Yamsri Supawadee, Prommetta Simaporn, Srivorakun Hataichanok, Taweenan Wachiraporn, Sanchaisuriya Kanokwan, Chaibunruang Attawut, Fucharoen Goonnapa, Fucharoen Supan
Centre for Research and Development of Medical Diagnostic Laboratories, Faculty of Associated Medical Sciences, Khon Kaen University Khon Kaen 40002, Thailand.
Am J Transl Res. 2022 Feb 15;14(2):1315-1323. eCollection 2022.

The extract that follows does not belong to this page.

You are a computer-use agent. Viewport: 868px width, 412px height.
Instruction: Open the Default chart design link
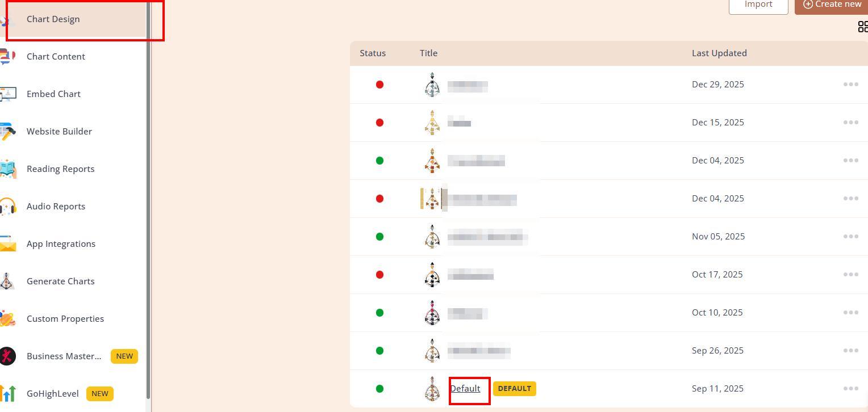tap(465, 389)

A co-inheritance of α-thalassemia can ameliorate the clinical severity of the hemoglobin (Hb) E-β-thalassemia disease. This information should be provided at prenatal diagnosis. Identification of α-thalassemia in an affected fetus is therefore valuable. We have explored this genetic interaction in a large cohort of affected fetuses with hemoglobin (Hb) E-β-thalassemia in northeast Thailand.
A study was done retrospectively on 1,592 couples at risk of having fetuses with Hb E-β-thalassemia, encountered from January 2011 to December 2019. A total of 415 left-over DNA specimens of the affected fetuses with Hb E-β-thalassemia disease were further investigated. Examination of α-thalassemia was done using gap-PCR or a multiplex PCR assay for simultaneous detection of Hb E and α-thalassemia mutations.
Of the 415 affected fetuses, the two most common β-thalassemia genes found were the codons 41/42 (-TTCT) (199/415; 48.0%) and codon 17 (A-T) (115/415; 27.7%). α-thalassemia was found unexpectedly in 21 (5.1%) fetuses. Hematologic phenotypes of the parents indicated that it was impossible to differentiate a pure β-thalassemia carrier from a double β-thalassemia/α-thalassemia heterozygote unless DNA analysis is performed. In contrast, a reduced level of Hb E in the Hb E carrier (<25%) is a valuable marker for predicting double heterozygosity for Hb E/α-thalassemia. This could be further confirmed using a multiplex PCR assay.
There is a high prevalence of co-inheritance of α-thalassemia in fetuses with Hb E-β-thalassemia disease. In a high-risk population such as Thailand, we recommend screening for α-thalassemia in all affected fetuses with Hb E-β-thalassemia disease and providing complete genetic information to the parents to make appropriate decisions at prenatal diagnosis and genetic counseling.
α地中海贫血的共同遗传可改善血红蛋白E-β地中海贫血疾病的临床严重程度。这一信息应在产前诊断时提供。因此,在受影响胎儿中鉴定α地中海贫血具有重要价值。我们在泰国东北部一大群患有血红蛋白E-β地中海贫血的受影响胎儿中探索了这种基因相互作用。
对2011年1月至2019年12月期间遇到的1592对有患血红蛋白E-β地中海贫血胎儿风险的夫妇进行回顾性研究。对415份患有血红蛋白E-β地中海贫血疾病的受影响胎儿的剩余DNA样本进行了进一步研究。使用缺口PCR或多重PCR检测法检测α地中海贫血,同时检测血红蛋白E和α地中海贫血突变。
在415例受影响胎儿中,发现的两种最常见的β地中海贫血基因是密码子41/42(-TTCT)(199/415;48.)和密码子17(A-T)(115/415;27.7%)。意外地在21例(5.1%)胎儿中发现了α地中海贫血。父母的血液学表型表明,除非进行DNA分析,否则无法区分纯β地中海贫血携带者和双β地中海贫血/α地中海贫血杂合子。相比之下,血红蛋白E携带者中血红蛋白E水平降低(<25%)是预测血红蛋白E/α地中海贫血双杂合性的重要指标。这可以通过多重PCR检测法进一步证实。
血红蛋白E-β地中海贫血疾病胎儿中α地中海贫血共同遗传的患病率很高。在泰国这样的高危人群中,我们建议对所有患有血红蛋白E-β地中海贫血疾病的受影响胎儿进行α地中海贫血筛查,并向父母提供完整的基因信息,以便在产前诊断和遗传咨询时做出适当决策。